In 727 and 728 the Tibetan Empire attacked Qiuci. In 737 the Tibetan Empire conquered Lesser Bolü. In 741 the Tibetan Empire sacked the Stone City. In 745 the Tang general Huangfu Weiming attacked the Stone City but suffered a major defeat. According to Huangfu, the Stone City was one of the most heavily defended bastions of the Tibetan Empire:
 

In 747 the Tang general Gao Xianzhi captured Lesser Bolü. In 748 the Tang recaptured Suiye and destroyed it. In 749 Tang recovered the Stone City. In 750 the Tang intervened in a dispute between their vassal Fergana and the neighboring kingdom of Chach, located in modern Tashkent. The kingdom of Chach was sacked and their king was taken back to Chang'an, where he was executed. In the same year Tang also defeated Qieshi in Chitral and the Turgesh.

--

PROBLEM REQUIREMENTS:
From the passage on the Tang and Tibetan campaigns, pull out the stretch from "In 747 the Tang" through "and the Turgesh." word for word.

DATA SECTION:
--

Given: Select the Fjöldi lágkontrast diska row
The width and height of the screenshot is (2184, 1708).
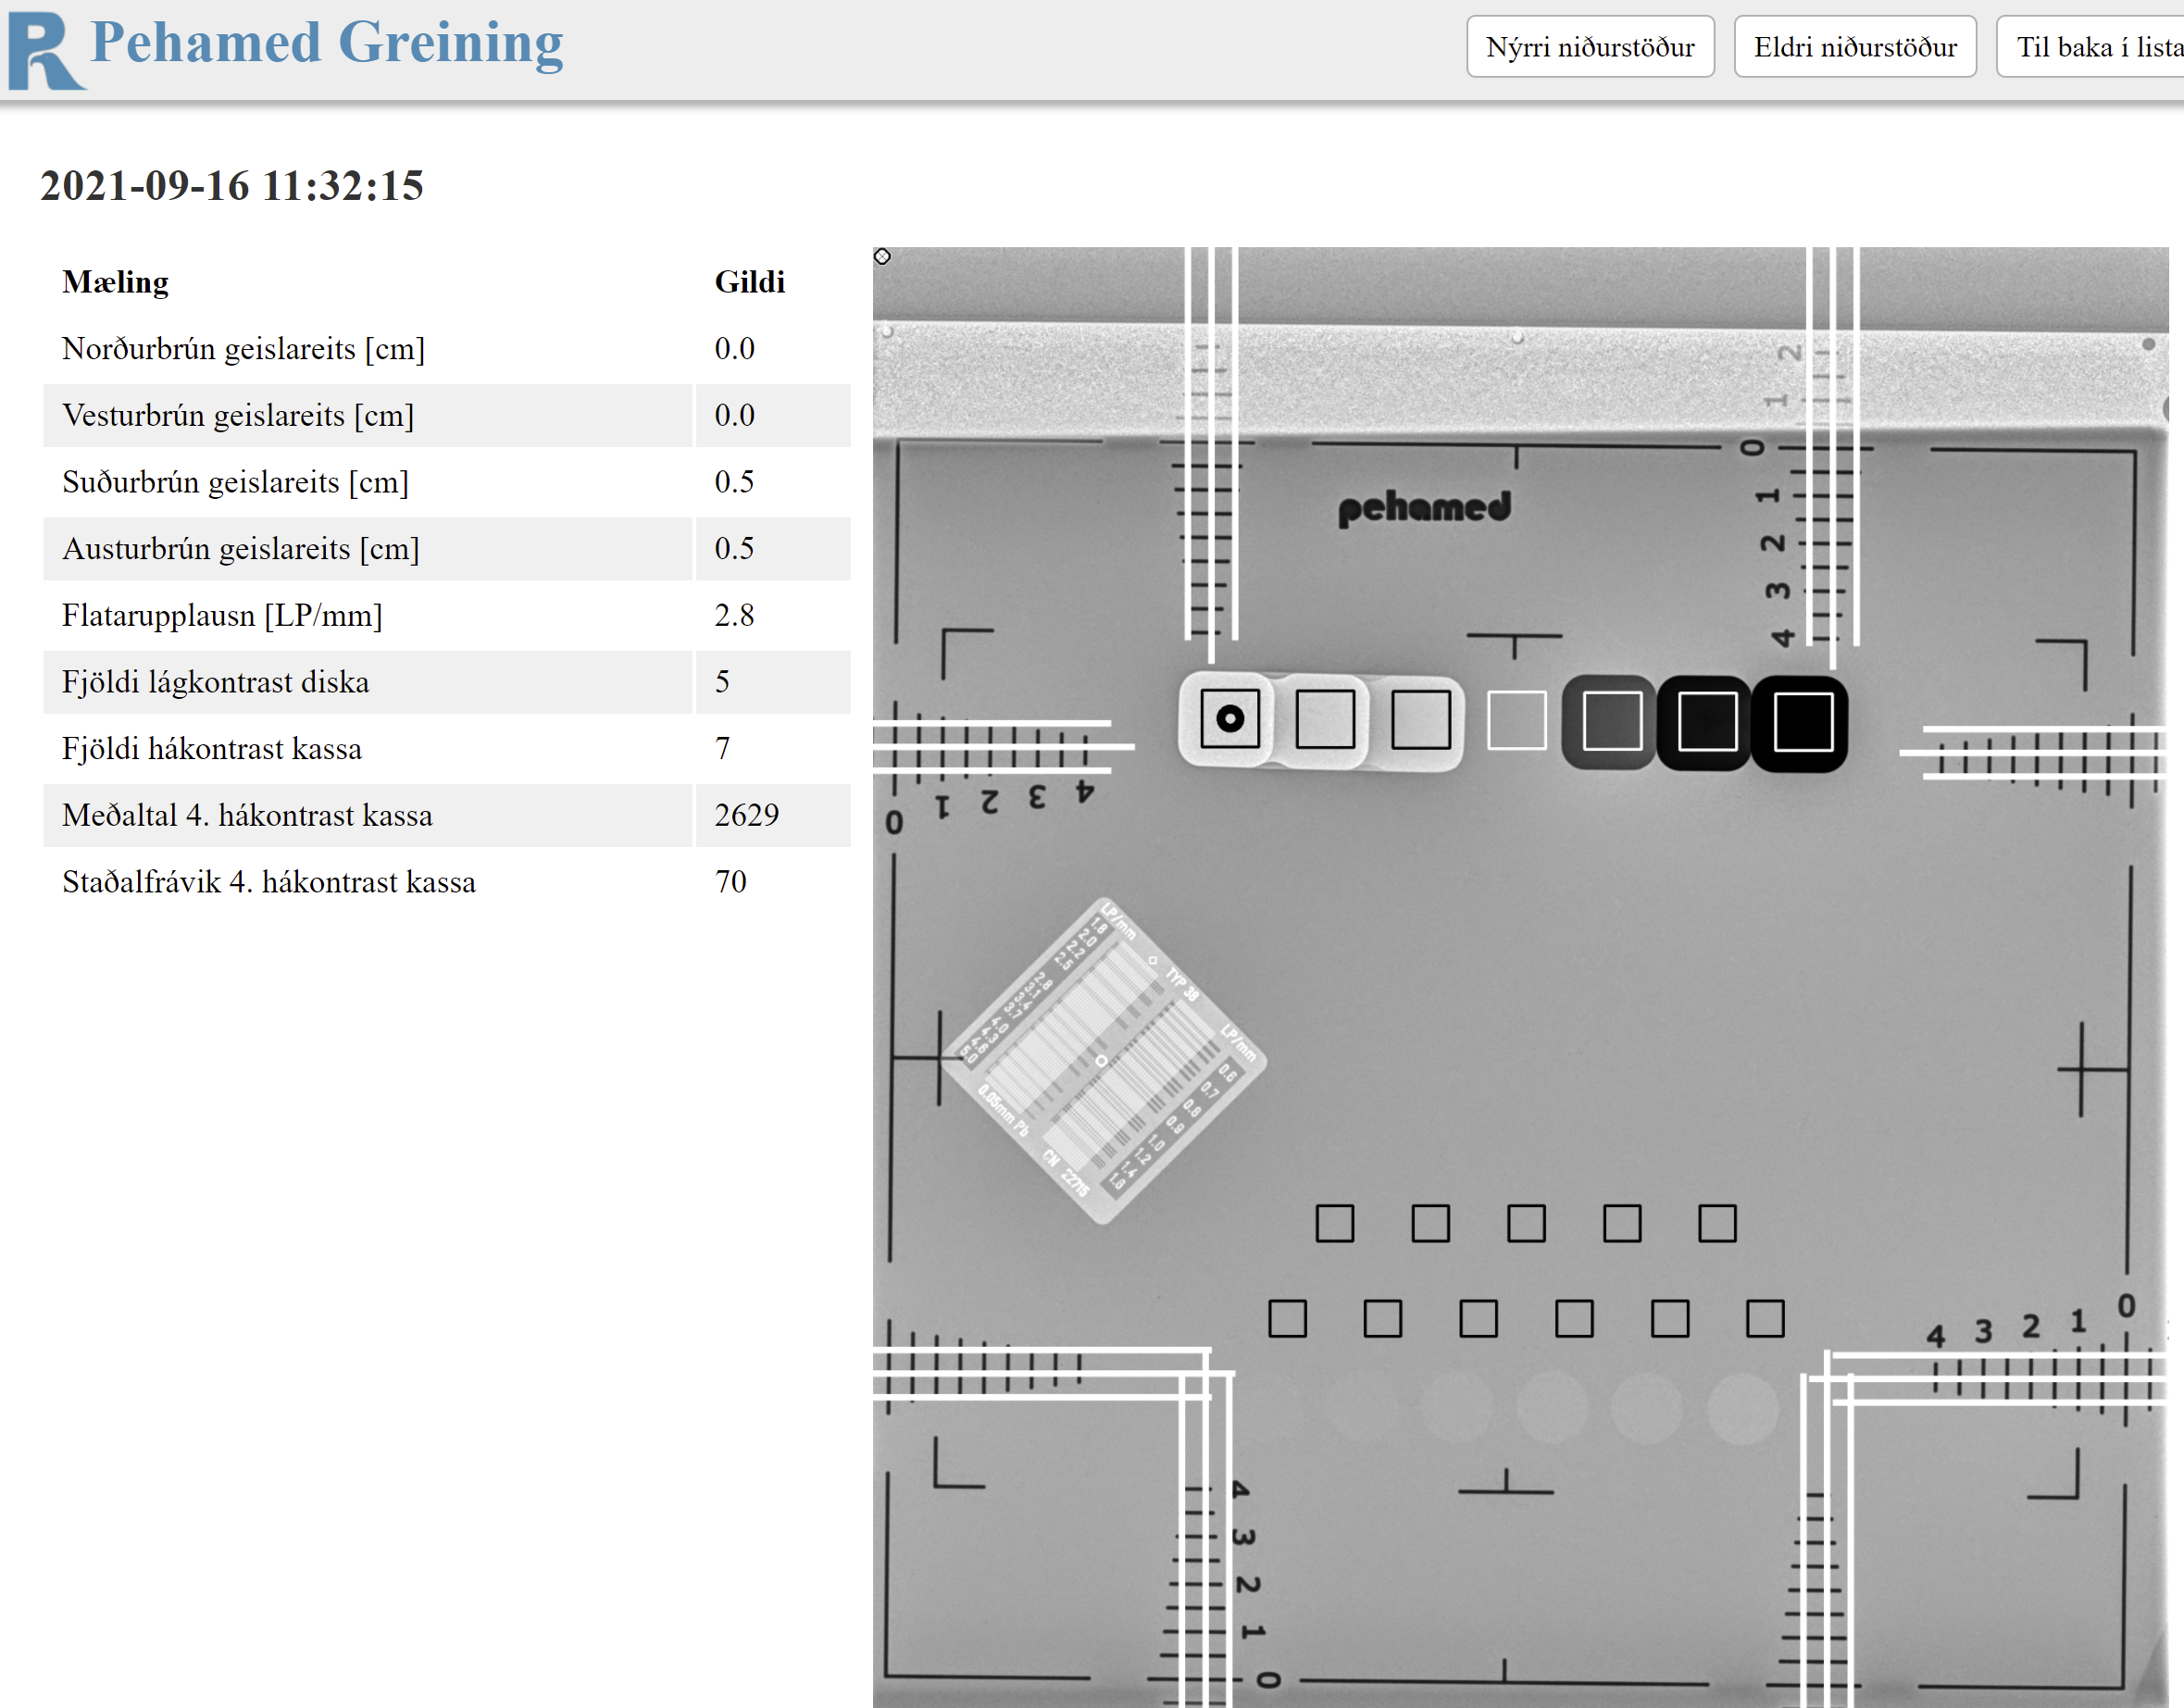Looking at the screenshot, I should point(215,682).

--

RESPONSE:
In 747 the Tang general Gao Xianzhi captured Lesser Bolü. In 748 the Tang recaptured Suiye and destroyed it. In 749 Tang recovered the Stone City. In 750 the Tang intervened in a dispute between their vassal Fergana and the neighboring kingdom of Chach, located in modern Tashkent. The kingdom of Chach was sacked and their king was taken back to Chang'an, where he was executed. In the same year Tang also defeated Qieshi in Chitral and the Turgesh.